§ Alıştırmalar:
a: Kaynak metne göre kadın ve erkek arasındaki ilişki, dünyanın hangi türlerinden biri olarak nitelendirilmektedir?
b: Kaynak metnin "Kadın ve erkek" ifadesiyle başlayıp "tarafından susturulmaya çalışılıyor." ifadesine kadar süren bölümünü olduğu gibi yeniden yazınız.

§ Kaynak Metin:
┌────────

Susmayacağız, kadın düşmanlarını susturacağız
6.8.2015
Kadınların ölümünü normal karşılayıp kahkaha atmasını ve hatta konuşmasını kabul edilemez sayan Arınç'ın bilmediği ya da görmezden gelmek istediği bir şey var: Biz kadınlar bu ayrımcı, adaletsiz zihniyet karşısında çok daha güçlüyüz.
Kadın ve erkek arasındaki ilişki dünyanın en eski eşitsizlik türlerinden biri. Egemen olan ataerkil sistem, doğuştan şefkatli ve naif ilan ettiği kadının; erkeğin her türlü bakımını yapmasını, düşünme zahmetine bile girmeyip erkeğin sözünden çıkmamasını olması gerekenmiş gibi dayatmaya çalışıyor. Bu eşitsizliğe tepki gösteren, bu duruma son vermek isteyen kadınlar ise kadını kendi himayesine muhtaç ve bu nedenle itaatkar varlık sayan zihniyet tarafından susturulmaya çalışılıyor.

└────────

§ Kayıtlar:

┌────────

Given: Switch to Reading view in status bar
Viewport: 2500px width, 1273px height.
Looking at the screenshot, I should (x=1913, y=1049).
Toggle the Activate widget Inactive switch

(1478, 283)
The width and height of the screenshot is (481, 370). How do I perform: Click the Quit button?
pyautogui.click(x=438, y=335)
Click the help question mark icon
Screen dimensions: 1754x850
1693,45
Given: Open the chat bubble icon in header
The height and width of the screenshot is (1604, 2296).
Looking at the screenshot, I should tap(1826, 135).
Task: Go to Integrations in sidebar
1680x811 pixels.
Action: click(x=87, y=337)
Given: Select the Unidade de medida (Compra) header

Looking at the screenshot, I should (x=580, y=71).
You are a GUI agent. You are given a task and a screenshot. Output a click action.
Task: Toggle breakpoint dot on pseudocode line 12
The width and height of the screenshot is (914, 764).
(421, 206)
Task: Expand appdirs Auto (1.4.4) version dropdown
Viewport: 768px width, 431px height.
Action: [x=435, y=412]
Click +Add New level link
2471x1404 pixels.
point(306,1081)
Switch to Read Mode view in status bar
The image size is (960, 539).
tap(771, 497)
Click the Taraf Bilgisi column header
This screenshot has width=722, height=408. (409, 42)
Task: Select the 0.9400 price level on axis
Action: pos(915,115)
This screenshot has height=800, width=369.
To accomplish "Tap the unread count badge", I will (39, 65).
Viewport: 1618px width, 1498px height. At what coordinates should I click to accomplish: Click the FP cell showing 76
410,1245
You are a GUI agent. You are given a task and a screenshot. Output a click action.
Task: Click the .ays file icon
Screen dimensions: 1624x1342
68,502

└────────

§ Görevlere Göre Yanıtlar:
a: Dünyanın en eski eşitsizlik türlerinden biri olarak nitelendirilmektedir.

b:
Kadın ve erkek arasındaki ilişki dünyanın en eski eşitsizlik türlerinden biri. Egemen olan ataerkil sistem, doğuştan şefkatli ve naif ilan ettiği kadının; erkeğin her türlü bakımını yapmasını, düşünme zahmetine bile girmeyip erkeğin sözünden çıkmamasını olması gerekenmiş gibi dayatmaya çalışıyor. Bu eşitsizliğe tepki gösteren, bu duruma son vermek isteyen kadınlar ise kadını kendi himayesine muhtaç ve bu nedenle itaatkar varlık sayan zihniyet tarafından susturulmaya çalışılıyor.